La direction des vents pourrait expliquer ce phénomène, selon l’association, qui formule deux hypothèses : soit le vent a déplacé les PFAS depuis les sols vers l’air à travers des poussières, soit des émissions atmosphériques de PFAS n’auraient pas été identifiées.
Autre résultat surprenant, du PFOA a été retrouvé dans le récupérateur d’eau de pluie de Virgile Benoit, habitant du quartier des Grangettes, tout près de la zone contaminée. « Je l’avais vidé auparavant pour attendre une pluie, précise-t-il. Mais c’est une cuve que j’ai depuis cinq ans et donc dans laquelle, potentiellement, il pouvait y avoir des résidus de PFAS. » L’association ignore toutefois si les 34,5 ng/L de PFOA retrouvés viennent de la pluie ou plutôt de la surface de la cuve.

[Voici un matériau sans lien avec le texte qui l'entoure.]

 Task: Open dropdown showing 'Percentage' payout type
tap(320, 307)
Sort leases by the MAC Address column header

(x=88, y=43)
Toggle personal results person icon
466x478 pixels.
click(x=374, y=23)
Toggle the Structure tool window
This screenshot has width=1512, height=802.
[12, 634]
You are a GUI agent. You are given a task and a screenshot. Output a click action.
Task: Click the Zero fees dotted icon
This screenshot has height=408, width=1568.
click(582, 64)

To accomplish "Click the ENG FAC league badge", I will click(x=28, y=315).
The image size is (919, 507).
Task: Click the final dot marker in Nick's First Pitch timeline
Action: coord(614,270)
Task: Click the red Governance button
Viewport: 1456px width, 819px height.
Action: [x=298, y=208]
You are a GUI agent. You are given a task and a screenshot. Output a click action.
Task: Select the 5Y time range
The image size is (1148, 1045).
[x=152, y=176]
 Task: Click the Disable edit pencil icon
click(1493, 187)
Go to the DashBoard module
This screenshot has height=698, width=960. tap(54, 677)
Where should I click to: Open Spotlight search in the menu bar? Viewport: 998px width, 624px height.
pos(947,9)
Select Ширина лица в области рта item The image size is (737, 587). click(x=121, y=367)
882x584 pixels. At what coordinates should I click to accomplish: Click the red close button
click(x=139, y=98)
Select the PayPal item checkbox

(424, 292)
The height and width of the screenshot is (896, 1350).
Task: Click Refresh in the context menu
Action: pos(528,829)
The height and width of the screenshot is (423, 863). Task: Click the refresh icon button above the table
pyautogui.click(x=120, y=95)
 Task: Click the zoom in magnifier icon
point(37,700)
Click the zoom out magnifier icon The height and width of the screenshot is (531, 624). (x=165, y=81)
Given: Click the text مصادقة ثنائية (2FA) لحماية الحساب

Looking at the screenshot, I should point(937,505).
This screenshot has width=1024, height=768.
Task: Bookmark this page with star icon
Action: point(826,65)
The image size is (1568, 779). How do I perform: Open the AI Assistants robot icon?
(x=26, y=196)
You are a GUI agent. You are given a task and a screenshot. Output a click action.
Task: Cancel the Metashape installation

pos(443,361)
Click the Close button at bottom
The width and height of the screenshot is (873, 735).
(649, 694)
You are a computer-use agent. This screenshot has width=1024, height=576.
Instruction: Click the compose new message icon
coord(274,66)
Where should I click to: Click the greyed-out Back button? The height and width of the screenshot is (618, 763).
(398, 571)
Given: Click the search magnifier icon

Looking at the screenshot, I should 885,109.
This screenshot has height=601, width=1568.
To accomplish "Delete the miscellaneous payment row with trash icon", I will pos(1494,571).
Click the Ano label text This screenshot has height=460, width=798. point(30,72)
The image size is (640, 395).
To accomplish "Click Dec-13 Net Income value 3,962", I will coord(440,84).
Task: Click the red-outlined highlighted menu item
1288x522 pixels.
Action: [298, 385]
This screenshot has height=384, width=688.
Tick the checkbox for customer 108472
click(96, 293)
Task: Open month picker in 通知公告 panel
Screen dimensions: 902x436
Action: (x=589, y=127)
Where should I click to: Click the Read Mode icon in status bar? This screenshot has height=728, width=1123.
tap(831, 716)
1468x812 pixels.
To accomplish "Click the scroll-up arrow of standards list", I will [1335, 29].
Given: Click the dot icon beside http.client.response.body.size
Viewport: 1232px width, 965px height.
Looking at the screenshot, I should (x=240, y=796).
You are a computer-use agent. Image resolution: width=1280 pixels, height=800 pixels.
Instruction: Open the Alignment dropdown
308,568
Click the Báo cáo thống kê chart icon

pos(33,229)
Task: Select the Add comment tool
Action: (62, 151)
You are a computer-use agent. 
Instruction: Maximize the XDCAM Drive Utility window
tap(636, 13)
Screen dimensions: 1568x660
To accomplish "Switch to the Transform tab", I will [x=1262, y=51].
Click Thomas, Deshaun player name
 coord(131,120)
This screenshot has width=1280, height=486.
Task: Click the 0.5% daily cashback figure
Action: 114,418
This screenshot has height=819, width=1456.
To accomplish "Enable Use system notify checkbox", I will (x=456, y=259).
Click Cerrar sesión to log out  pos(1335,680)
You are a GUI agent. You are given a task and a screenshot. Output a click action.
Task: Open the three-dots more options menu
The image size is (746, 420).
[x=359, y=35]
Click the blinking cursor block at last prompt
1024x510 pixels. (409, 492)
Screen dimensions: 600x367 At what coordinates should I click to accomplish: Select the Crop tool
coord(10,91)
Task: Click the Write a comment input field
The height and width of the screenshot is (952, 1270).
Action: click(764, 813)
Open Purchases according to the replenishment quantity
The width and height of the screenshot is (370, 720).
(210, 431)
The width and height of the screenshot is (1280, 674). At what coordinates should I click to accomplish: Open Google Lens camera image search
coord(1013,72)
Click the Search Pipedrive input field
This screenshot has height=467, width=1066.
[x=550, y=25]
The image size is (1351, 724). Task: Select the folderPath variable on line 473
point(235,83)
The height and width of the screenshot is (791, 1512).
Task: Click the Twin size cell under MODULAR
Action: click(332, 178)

L’association dans le viseur de Tefal
Certains résultats sont encore difficiles à expliquer, reconnaît l’association, qui veut en « discuter avec des chimistes pour connaître les risques sanitaires, et savoir d’où ces PFAS peuvent provenir ». Car, bien que le service géologique national français (BRGM) ait confirmé les conséquences de la pollution au PFOA par Tefal d’après France 3, il n’est pas question pour l’association d’incriminer l’industriel sans preuve solide.
« On fait attention à ce que l’on dit, admet Virgile Benoit. Un huissier de justice est venu nous voir sous l’ordre des avocats de Tefal suite à un reportage de “Complément d’enquête” [dans le cadre d’une sommation interpellative, en vue d’obtenir des réponses sur leurs analyses] alors qu’à aucun moment, en tant qu’association, nous ne les avions cités. »
Après avoir communiqué ses résultats à la communauté de communes, l’association réfléchit à la manière de partager ses informations avec les habitants de Rumilly — pour beaucoup salariés chez Tefal —, qui se demandent s’ils peuvent continuer à manger les fruits et légumes de leur jardin. Depuis février, la préfecture leur recommande en tout cas de ne plus utiliser l’eau de puits privés pour arroser leur potager.